Um estudo realizado pela Universidade Sauder School of Business da Columbia Britânica revela que sentir-se excluído traz mais insatisfação do que sofrer bullying no ambiente de trabalho.

Segundo a pesquisa, um funcionário que se sente ignorado está mais propenso a ficar insatisfeito, ter problemas de saúde e vontade de se demitir.

Para chegar a essa conclusão, os pesquisadores realizaram uma série de pesquisas.

Na primeira, eles descobriram que as pessoas consistentemente avaliam o ostracismo no ambiente de trabalho como menos inapropriado, menos psicologicamente prejudicial e menos grave do que assédio no trabalho.

“Fomos ensinados que ignorar alguém é socialmente aceitável – se você não tem algo bom a dizer, não diga nada”, diz a co-autora da pesquisa e professora da Sauder, Sandra Robinson ao site ScienceDaily.

“Mas o ostracismo realmente leva as pessoas a se sentirem mais desamparadas, como se elas não fossem dignas de atenção”, diz.

Pesquisas adicionais ainda revelam que as pessoas que dizem ter se sentido excluídas eram significativamente mais propensas a relatar queda na sensação de pertencimento dentro da empresa e compromisso com o trabalho, uma forte intenção de se demitir e uma proporção maior de problemas de saúde.

Os pesquisadores também utilizaram uma pesquisa feita por uma universidade canadense que inclui feedbacks de ambientes de trabalho com isolamento e assédio e compararam com a taxa de rotatividade três anos após sua realização.
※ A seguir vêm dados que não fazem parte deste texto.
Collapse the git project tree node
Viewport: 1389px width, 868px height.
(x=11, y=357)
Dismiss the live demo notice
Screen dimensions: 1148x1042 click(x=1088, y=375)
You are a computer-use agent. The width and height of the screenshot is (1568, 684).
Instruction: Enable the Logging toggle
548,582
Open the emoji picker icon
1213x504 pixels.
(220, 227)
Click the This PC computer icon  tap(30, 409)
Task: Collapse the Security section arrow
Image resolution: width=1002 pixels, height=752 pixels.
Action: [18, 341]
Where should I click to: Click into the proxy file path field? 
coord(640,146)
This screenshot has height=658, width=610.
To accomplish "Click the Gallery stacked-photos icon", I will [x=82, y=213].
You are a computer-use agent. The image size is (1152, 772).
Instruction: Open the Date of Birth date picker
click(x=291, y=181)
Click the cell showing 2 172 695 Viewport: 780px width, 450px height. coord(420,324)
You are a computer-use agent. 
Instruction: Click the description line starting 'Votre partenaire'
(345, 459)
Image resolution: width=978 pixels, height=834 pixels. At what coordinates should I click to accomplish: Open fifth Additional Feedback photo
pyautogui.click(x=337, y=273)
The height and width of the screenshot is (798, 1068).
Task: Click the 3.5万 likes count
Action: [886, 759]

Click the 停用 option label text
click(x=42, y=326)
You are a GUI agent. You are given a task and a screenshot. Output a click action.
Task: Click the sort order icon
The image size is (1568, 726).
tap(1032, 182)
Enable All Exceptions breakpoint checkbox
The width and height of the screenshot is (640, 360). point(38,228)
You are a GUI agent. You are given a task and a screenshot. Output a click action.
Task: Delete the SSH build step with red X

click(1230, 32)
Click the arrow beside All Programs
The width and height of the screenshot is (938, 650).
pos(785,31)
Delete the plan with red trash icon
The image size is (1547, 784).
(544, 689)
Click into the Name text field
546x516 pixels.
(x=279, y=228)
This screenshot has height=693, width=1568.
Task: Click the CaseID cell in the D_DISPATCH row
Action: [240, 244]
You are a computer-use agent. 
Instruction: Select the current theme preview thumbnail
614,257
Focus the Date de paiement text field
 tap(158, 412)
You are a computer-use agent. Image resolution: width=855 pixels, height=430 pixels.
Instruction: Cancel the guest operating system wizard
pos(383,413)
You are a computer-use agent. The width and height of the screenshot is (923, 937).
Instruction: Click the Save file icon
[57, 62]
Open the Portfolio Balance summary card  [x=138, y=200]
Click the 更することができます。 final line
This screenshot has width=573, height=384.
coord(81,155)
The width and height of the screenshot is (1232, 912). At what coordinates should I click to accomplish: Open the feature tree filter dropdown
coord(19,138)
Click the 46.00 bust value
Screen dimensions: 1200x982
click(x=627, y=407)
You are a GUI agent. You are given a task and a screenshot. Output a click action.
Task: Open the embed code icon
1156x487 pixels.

A partir desse levantamento, eles descobriram que as pessoas que relataram terem se sentido isoladas na época tinham mais chance de terem deixado o emprego.

“Há um esforço tremendo para conter o bullying em ambientes de trabalho e nas escolas, o que é muito importante. Mas o abuso nem sempre é óbvio”, diz Sandra.

“Há muitas pessoas que se sentem silenciosamente assediadas diariamente, e a maioria das estratégias atuais para lidar com injustiça no trabalho não lhes dá voz.”